Problem to work on:
Which lines below contain "computer"? Copy every one of them.

Information:

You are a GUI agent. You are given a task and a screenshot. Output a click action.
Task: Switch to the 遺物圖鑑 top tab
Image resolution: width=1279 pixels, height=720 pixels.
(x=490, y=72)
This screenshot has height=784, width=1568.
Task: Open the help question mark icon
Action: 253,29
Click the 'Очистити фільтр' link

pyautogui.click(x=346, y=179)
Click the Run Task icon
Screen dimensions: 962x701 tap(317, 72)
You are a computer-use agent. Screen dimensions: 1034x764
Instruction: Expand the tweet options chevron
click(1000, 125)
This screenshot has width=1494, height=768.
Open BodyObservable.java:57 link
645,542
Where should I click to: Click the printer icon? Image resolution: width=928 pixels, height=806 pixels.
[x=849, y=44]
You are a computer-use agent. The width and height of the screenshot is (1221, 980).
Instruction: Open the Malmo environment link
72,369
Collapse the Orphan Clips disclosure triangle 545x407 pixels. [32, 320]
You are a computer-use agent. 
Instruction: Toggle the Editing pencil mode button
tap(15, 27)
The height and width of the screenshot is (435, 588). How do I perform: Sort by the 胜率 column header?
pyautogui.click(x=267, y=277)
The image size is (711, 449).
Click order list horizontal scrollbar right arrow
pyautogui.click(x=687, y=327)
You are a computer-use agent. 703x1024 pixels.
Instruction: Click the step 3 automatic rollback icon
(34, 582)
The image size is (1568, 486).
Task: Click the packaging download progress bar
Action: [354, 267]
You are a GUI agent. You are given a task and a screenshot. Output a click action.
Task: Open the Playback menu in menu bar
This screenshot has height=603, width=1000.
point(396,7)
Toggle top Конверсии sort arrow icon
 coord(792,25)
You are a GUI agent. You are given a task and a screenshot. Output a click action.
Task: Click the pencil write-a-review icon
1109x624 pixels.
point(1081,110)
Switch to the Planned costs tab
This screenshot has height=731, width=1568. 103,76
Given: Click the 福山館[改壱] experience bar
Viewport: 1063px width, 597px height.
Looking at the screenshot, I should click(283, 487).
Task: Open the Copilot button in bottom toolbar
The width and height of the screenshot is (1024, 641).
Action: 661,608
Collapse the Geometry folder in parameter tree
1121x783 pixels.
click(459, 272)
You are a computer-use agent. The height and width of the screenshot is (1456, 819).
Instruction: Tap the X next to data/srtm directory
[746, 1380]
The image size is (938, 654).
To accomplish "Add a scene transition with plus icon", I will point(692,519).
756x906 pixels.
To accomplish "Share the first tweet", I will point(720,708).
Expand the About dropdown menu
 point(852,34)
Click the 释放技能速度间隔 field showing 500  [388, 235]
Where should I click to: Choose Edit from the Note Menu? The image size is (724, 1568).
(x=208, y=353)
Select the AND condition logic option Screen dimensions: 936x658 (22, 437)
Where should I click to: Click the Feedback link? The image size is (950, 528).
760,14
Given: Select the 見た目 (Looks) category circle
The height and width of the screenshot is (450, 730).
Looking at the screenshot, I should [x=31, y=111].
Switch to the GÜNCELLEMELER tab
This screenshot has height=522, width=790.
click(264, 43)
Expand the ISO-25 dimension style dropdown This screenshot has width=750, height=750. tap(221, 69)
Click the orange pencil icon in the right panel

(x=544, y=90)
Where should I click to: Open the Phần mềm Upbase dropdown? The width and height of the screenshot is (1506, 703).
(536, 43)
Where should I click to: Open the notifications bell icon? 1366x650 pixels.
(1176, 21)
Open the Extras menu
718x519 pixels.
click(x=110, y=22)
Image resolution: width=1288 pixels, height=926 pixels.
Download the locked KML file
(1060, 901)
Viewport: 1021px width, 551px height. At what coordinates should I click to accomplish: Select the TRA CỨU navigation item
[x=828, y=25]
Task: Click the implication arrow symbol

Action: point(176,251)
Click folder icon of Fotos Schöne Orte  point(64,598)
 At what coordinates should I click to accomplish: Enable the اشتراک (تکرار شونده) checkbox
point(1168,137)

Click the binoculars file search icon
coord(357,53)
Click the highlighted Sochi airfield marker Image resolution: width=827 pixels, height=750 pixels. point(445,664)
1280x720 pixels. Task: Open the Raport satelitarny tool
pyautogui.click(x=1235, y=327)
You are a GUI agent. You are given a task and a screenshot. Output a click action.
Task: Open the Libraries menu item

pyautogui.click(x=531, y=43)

Written response:
You are a computer-use agent. Screen dimensions: 1034x764
You are a computer-use agent. The width and height of the screenshot is (1221, 980).
You are a computer-use agent. 
You are a computer-use agent. 703x1024 pixels.
You are a computer-use agent. The height and width of the screenshot is (1456, 819).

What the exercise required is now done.